I recently shared on social media (in my stories, of course, where all the juicy stuff happens) about making a Shepherd’s Pie for the first time. Side note: it was really, really, really good. So, in making this Shepherd’s Pie, I mommed super hard and I hid a bunch of brussel sprouts inside. And by hid, I mean…y’all, no one knew. Not a soul. Not even Brian. Obviously, I’m a good, honest, Christian wife and I ended up telling him after he ate it, but still. He didn’t know. And the kids? They still don’t know. Two helpings deep, they have no clue. To this day. And don’t you dare tell them.

As you can imagine, I feel like Supermom at this point. And as a self-declared Supermom, it’s my right and noble duty to share my mom knowledge with the masses.

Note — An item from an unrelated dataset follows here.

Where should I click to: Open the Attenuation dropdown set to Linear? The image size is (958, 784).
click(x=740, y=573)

I just can’t keep these sorts of happenings to myself. I mean, in all reality, it’s very likely that you’re already doing these things and you just don’t realize the actual super sneaky tactics you’re using. But, just incase, I’m going to let you in on how I run things in the Buff house.

First of all, if you’re going to sneak in vegetables, you have to go incognito. No one is allowed in the kitchen. Declare it your space. Call it Mommy Time Out if you need to, but no one is allowed in the kitchen. Even if they want to help. I promise you that my eight year old does not need to walk in the kitchen and see a cup and a half of brussel sprouts lying on the cutting board. Dinner is over at that point.

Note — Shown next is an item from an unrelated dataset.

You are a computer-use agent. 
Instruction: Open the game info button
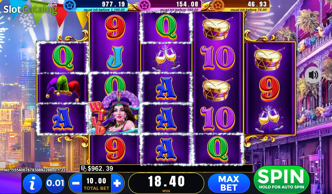(32, 183)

Secondly, you have to take on the personality of both the best and worst politician you’ve ever seen speak. What I mean by that is, you have to avoid the question, but still give an answer. I know there are a plethora of Mom of the Years in the running out there reading this and just like you, I’m just trying to be really good example to my kids. So, obviously, I don’t want to flat out lie, but we all know what’s under those mashed potatoes, so it’s not like I’m going to exactly tell the truth either.

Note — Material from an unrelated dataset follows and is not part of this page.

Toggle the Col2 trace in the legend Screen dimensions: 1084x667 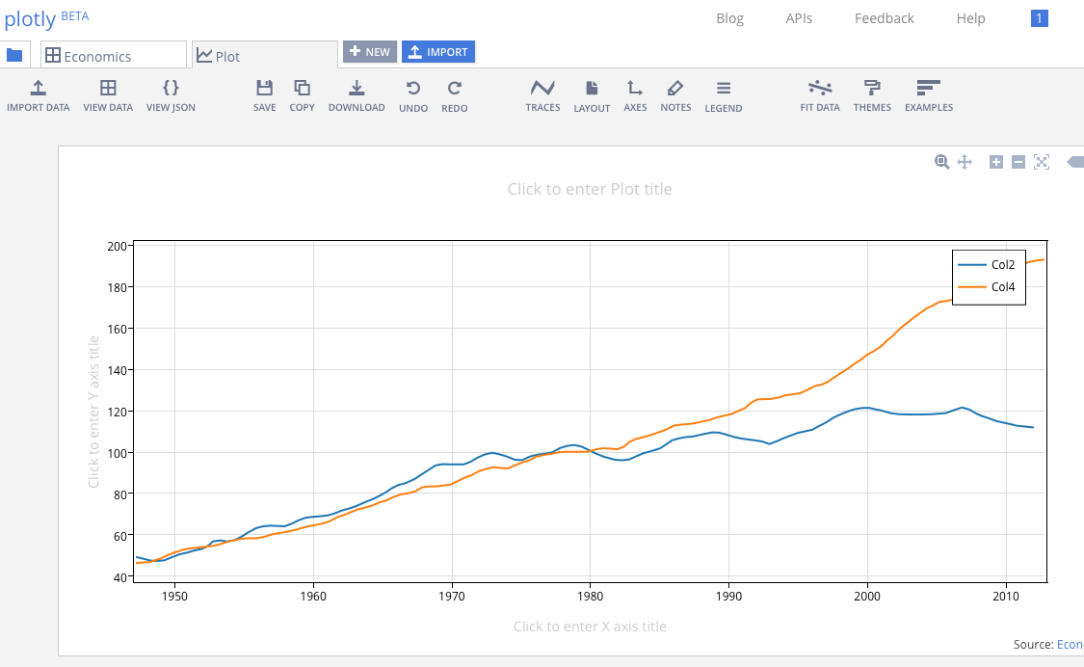(1002, 264)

Prime example: We were sitting at the table, chomping away, and Elle held up her fork, stabbed with a brussel sprout, and asked blatantly “What are these things?” (I had them cut up pretty small so they would kind of blend in with the garlic and onions a little better – Legit, once the sprouts are cooked, they’re not super green, so it could fairly easily pass as garlic or something like that.) So, I replied “Well, honey, you have a lot of yummy things on your plate. There’s garlic and onion and potatoes…” and basically just listed out all of the other ingredients without naming the brussel sprouts. I put on my best congresswoman game face and I answered her question…without actually answering her question. So, yeah. It’s true. Parenting is like being a politician sometimes. And, I mean, if you can take a couple of acting classes, that wouldn’t hurt either.

After I gave Elle the rundown, she took a bite and she smiled and nodded. The other little people at the table asked me roughly the same or vaguely similar questions that evening as dinner went on. I gave the same answers and then I craftily changed the subject, again, as to do many politicians.

In conclusion, y’all, I’m obviously very gifted in this area. Maybe I should run for public office. Or maybe I’ll just continue rallying children and convincing them to eat their vegetables. Yes, that’s what I’ll do. I wonder how many Governors can do that?